Installing Single Expansion Anchors: Step-by-Step Installation Instructions
Having a light on your porch or deck means that summer BBQs can continue long after the sun goes down. And even on freezing winter nights, having a light means the difference between safely walking to your car or slipping on unseen ice and falling down the stairs.
Clearly, having an outdoor light fixture offers both aesthetical appeal as well as improved safety. If you wish to hang a light fixture on the outdoor brick of your home, a single expansion anchor can be used for this type of application.

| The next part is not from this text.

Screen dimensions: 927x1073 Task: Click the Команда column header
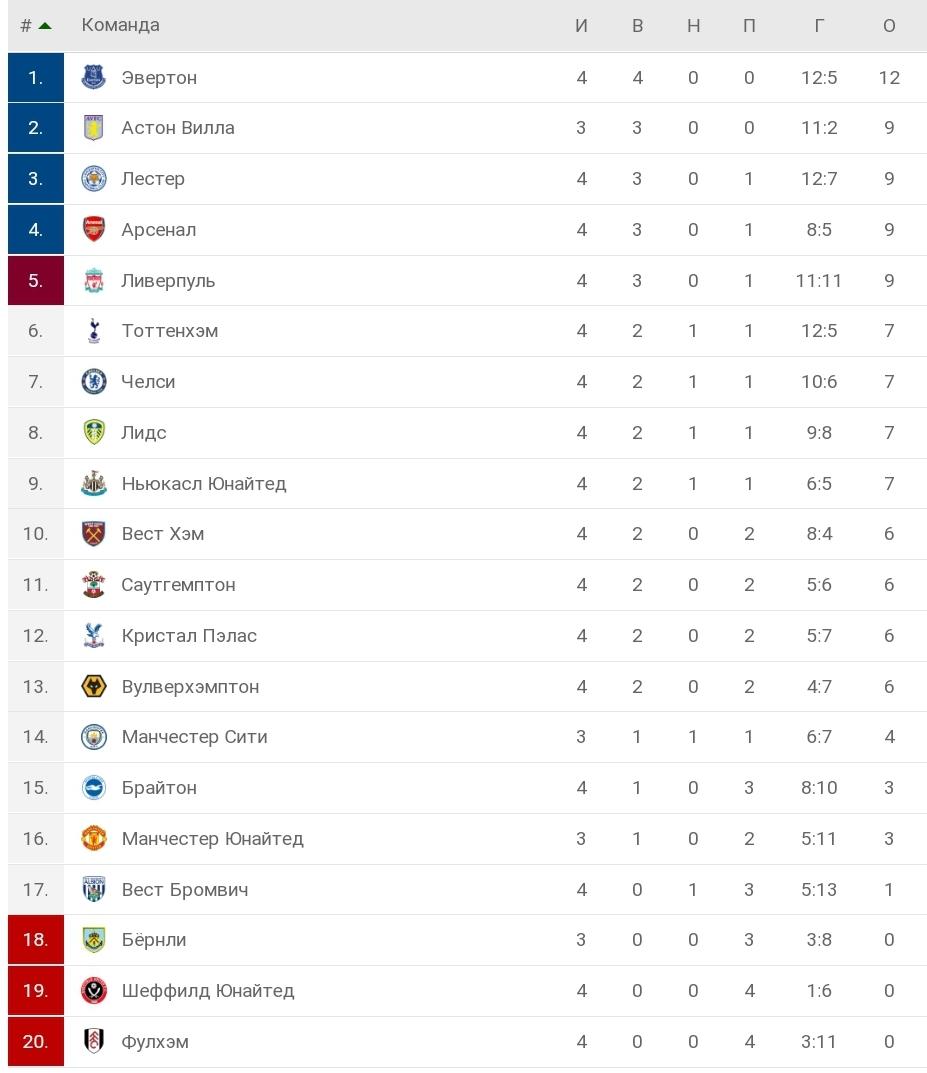pos(120,25)
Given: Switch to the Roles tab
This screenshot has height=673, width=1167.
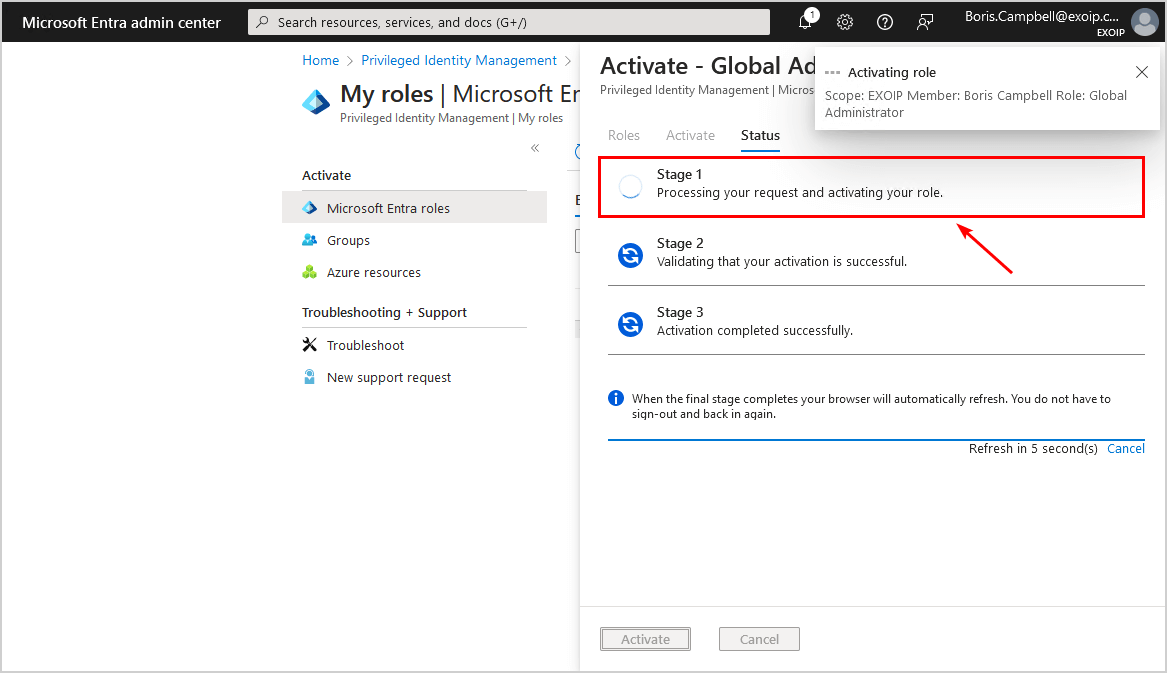Looking at the screenshot, I should [624, 135].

These anchors are easy to use and have a wide variety of uses in and around your home.
Single Expansion Anchors
Single expansion anchors are internally threaded, flush mounted anchors. They are made for use in hard, dense base materials—like concrete. They come pre-assembled with a single expansion cone, and they are made of a die cast, rust resistant Zamac alloy. These anchors are designed to be used in conjunction with a machine-threaded bolt that must be purchased separately.
How to Install Single Expansion Anchors
1. Prepare the tools and materials
- Before installing the anchor, a hole must be drilled into the base material. Drilling into hard materials such as concrete, brick or block requires the use of a hammer drill. A hammer drill will provide the proper hole tolerance when installing anchors.
- The use of a rotation only drill is not advised because it may create a hole not suitable for the anchor.
- In conjunction with the hammer drill, a carbide tipped bit that meets ANSI standards must be used. The ANSI standard bit will ensure the proper tolerance between the hole diameter and the required diameter for the anchor.
- The diameter of the bit required for the anchor is equal to the outside diameter of the anchor. The designated diameter refers to the inside diameter.
Carbide Bit Diameter
- The hole needs to be drilled into the base material at least equal to the anchor length for the anchor being installed. Deeper embedments will most often create better holding values.
- To ensure proper and consistent hole depth, use the depth gauge for the hammer drill being used. If a depth gauge is not available, then use the technique of wrapping tape around the bit at the embedment depth will also work.
- When setting the depth gauge or taping the bit, make sure that the drill bit is in the most protracted position.
- Select the correct bolt. The proper length bolt to use is equal to the thickness of the material being fastened plus the depth the anchor is embedded into the base material.
2. Prepare the drilled hole
- Before installing the anchor in the hole, the hole must be cleaned of all dust and debris to ensure a proper fastening.
- Use a wire brush in a vertical and an up and down turning motion, and follow this by vacuuming. Repeating this process will provide a clean hole suitable for the anchor. Compressed air can also be used, although it is often unsuitable for many applications because it creates an excess of dust in the air.
3. Install the single expansion anchor
- Holding the anchor by the open end, insert the end with the expansion cone into the base material. A slight tap with a hammer may be needed to get the anchor flush with the surface of the base material,
- Move the item being fastened over and line it up with the holes of the anchor.
- Insert the proper type of bolt through the item being fastened and into the anchor.
- Turn the bolt clockwise until the anchor is fully set.
- Make sure that the bolt is not over torqued because this may cause the holding values to be reduced or even to be nonexistent.